*** RECORDS TO PROCESS ***

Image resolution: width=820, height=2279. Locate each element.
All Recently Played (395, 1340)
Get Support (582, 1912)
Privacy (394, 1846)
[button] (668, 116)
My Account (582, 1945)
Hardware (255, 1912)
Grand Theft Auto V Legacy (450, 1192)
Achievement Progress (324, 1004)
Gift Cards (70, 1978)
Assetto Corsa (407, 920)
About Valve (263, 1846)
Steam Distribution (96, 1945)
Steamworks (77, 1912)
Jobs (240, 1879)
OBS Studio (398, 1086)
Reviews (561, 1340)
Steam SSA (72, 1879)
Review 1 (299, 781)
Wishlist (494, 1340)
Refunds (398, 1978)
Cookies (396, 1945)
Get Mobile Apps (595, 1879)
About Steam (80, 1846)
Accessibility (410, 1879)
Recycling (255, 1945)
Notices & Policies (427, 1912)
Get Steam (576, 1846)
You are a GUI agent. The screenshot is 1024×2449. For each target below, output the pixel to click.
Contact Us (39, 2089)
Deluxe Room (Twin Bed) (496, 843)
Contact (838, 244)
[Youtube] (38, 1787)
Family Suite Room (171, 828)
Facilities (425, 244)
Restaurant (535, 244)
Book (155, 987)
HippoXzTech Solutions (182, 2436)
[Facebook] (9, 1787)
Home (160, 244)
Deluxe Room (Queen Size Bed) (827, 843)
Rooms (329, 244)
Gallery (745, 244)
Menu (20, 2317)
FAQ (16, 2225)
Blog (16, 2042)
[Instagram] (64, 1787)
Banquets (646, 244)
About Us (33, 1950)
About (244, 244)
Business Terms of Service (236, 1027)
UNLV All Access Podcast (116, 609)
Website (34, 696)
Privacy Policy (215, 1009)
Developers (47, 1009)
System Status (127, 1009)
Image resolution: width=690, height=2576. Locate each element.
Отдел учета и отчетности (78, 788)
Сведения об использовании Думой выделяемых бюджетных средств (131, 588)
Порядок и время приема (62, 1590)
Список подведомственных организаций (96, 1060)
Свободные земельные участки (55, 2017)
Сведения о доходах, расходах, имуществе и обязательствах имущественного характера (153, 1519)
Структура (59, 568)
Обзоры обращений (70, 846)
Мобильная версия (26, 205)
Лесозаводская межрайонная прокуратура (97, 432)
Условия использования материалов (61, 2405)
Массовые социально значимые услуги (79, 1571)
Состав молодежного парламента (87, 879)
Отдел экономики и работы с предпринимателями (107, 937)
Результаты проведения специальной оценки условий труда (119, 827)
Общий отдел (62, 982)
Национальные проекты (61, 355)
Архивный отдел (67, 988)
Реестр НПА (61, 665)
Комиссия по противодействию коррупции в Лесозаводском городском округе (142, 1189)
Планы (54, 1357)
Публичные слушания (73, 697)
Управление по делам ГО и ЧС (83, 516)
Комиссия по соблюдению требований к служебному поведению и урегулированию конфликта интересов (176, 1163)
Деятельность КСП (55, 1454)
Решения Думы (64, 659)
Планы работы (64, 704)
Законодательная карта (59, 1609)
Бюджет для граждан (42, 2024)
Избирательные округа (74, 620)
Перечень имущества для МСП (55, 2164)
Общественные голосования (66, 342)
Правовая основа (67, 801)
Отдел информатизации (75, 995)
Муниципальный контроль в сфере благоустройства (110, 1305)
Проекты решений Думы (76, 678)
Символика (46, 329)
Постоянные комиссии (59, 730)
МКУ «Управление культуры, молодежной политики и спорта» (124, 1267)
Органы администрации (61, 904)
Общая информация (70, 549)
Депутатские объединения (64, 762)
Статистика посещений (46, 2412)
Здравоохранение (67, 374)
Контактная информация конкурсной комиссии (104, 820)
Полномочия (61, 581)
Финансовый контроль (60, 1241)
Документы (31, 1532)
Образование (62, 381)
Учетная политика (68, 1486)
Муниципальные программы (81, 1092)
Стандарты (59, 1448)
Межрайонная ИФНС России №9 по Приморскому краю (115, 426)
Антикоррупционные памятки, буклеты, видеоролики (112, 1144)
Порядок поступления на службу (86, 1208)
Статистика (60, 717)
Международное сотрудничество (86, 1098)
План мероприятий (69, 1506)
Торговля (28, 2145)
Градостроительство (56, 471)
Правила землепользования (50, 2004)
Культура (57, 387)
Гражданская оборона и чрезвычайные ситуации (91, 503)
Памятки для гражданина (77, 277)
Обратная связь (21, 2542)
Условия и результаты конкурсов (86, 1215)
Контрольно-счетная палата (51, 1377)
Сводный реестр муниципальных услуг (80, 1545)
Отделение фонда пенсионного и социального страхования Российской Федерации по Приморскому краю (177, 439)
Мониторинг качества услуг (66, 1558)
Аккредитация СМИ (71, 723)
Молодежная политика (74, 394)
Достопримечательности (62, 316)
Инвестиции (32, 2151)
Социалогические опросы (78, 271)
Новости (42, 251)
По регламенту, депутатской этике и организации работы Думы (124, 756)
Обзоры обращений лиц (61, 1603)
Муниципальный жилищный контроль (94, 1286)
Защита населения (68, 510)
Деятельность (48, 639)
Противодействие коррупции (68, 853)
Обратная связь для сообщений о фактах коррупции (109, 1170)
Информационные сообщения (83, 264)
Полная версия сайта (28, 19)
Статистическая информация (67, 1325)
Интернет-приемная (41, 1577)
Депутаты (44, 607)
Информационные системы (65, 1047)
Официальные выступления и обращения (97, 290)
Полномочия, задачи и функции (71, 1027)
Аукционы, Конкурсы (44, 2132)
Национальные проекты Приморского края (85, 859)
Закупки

*** End of RECORDS TO PROCESS ***

WORK INSTRUCTIONS — Go through the entries and copy each line holding the string "Сведения".

YOUR RESPONSE —
Сведения об использовании Думой выделяемых бюджетных средств (131, 588)
Сведения о доходах, расходах, имуществе и обязательствах имущественного характера (153, 1519)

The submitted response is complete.